(Problem requirements)
When you reach the line that contains "Toggle the IND indicators button", set down that line and every one after it through the end of the records, exactly as written and with no pictures.

(Stored data)
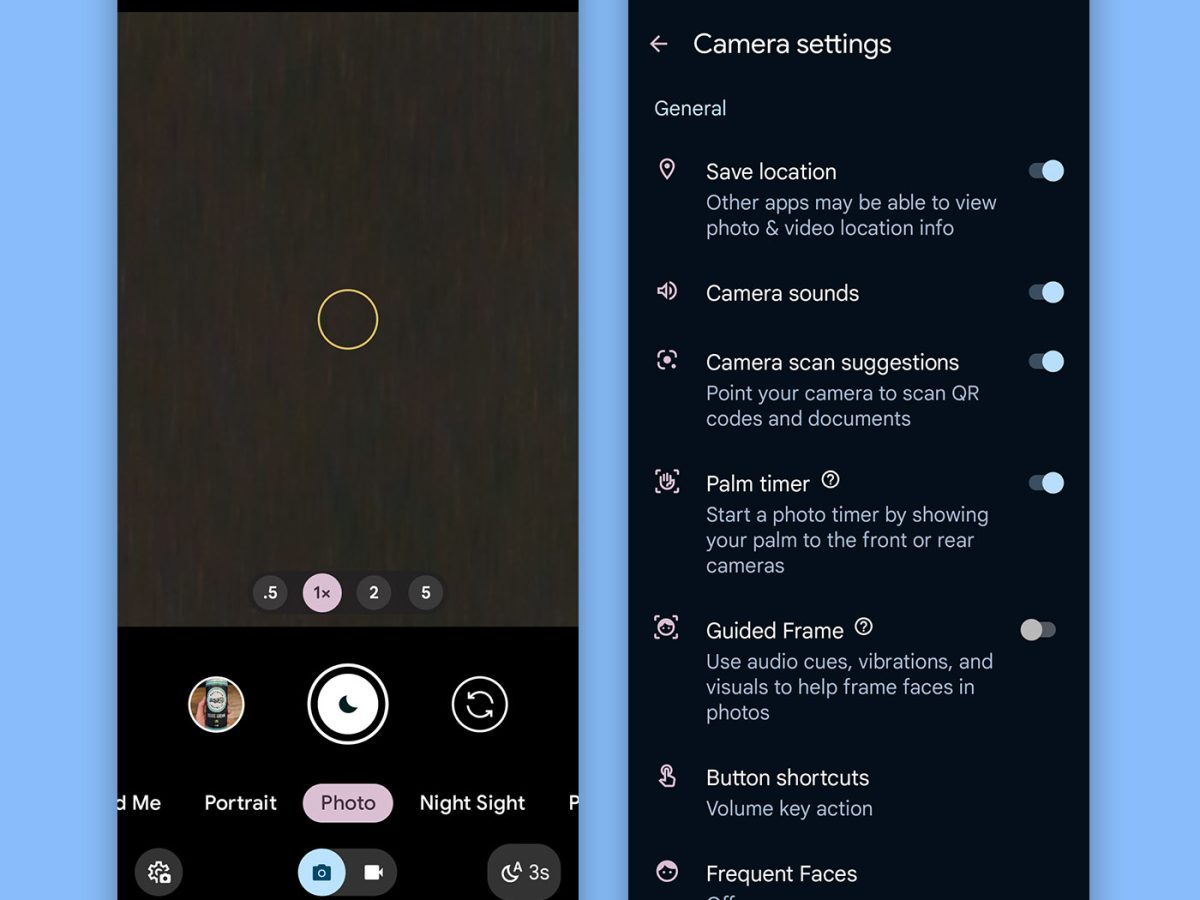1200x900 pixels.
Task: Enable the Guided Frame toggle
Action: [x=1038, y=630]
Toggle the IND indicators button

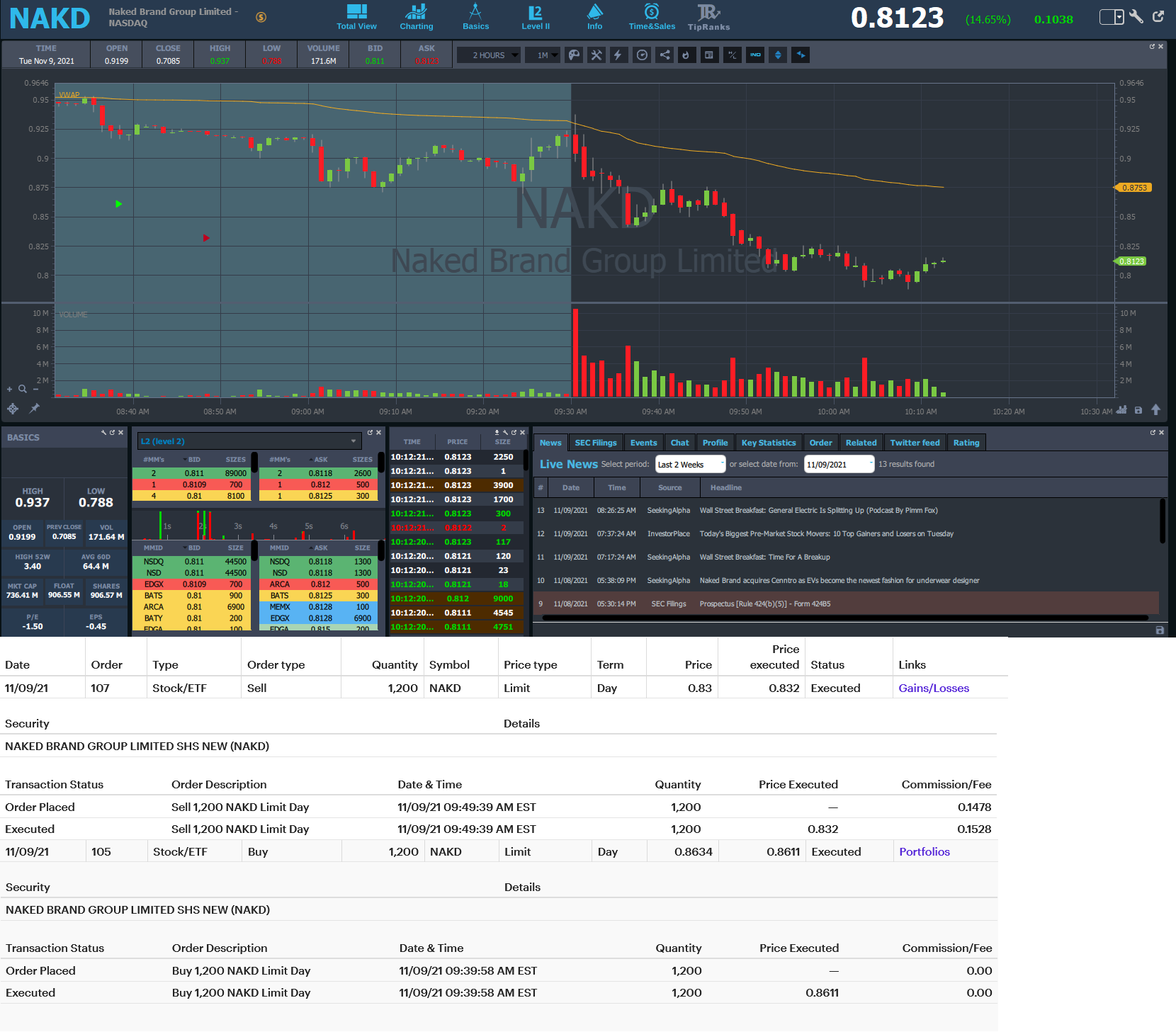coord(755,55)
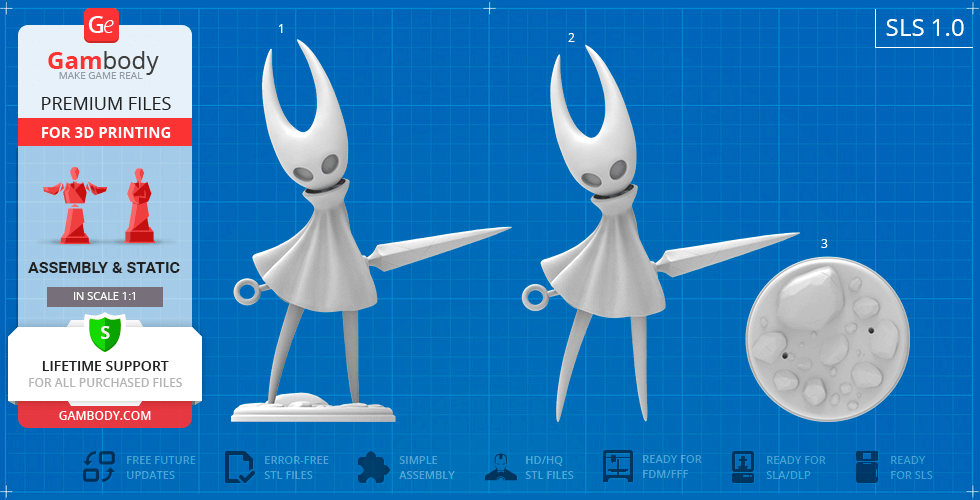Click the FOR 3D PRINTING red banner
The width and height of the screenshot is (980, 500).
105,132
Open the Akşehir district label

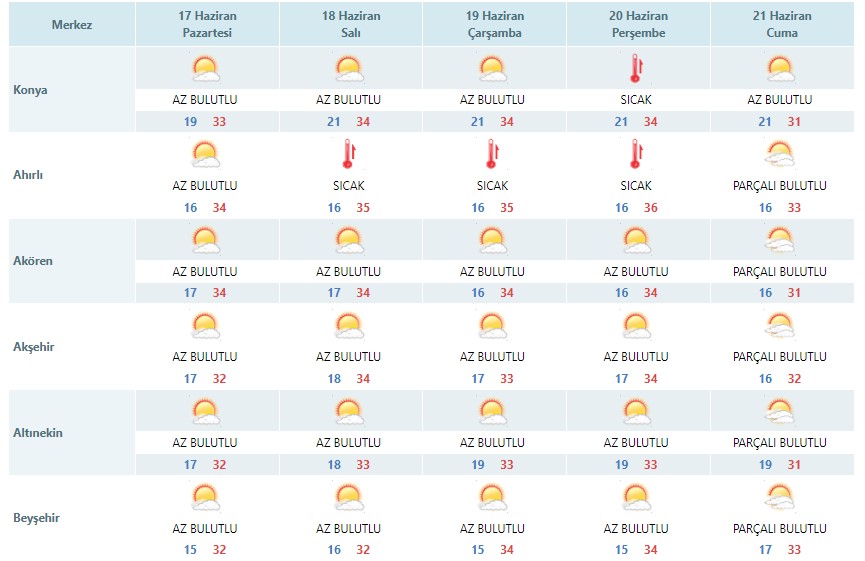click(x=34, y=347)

(Exercise answer)
Toggle the IND indicators button

coord(755,55)
Click the FOR 3D PRINTING red banner
The width and height of the screenshot is (980, 500).
105,132
Open the Akşehir district label

click(x=34, y=347)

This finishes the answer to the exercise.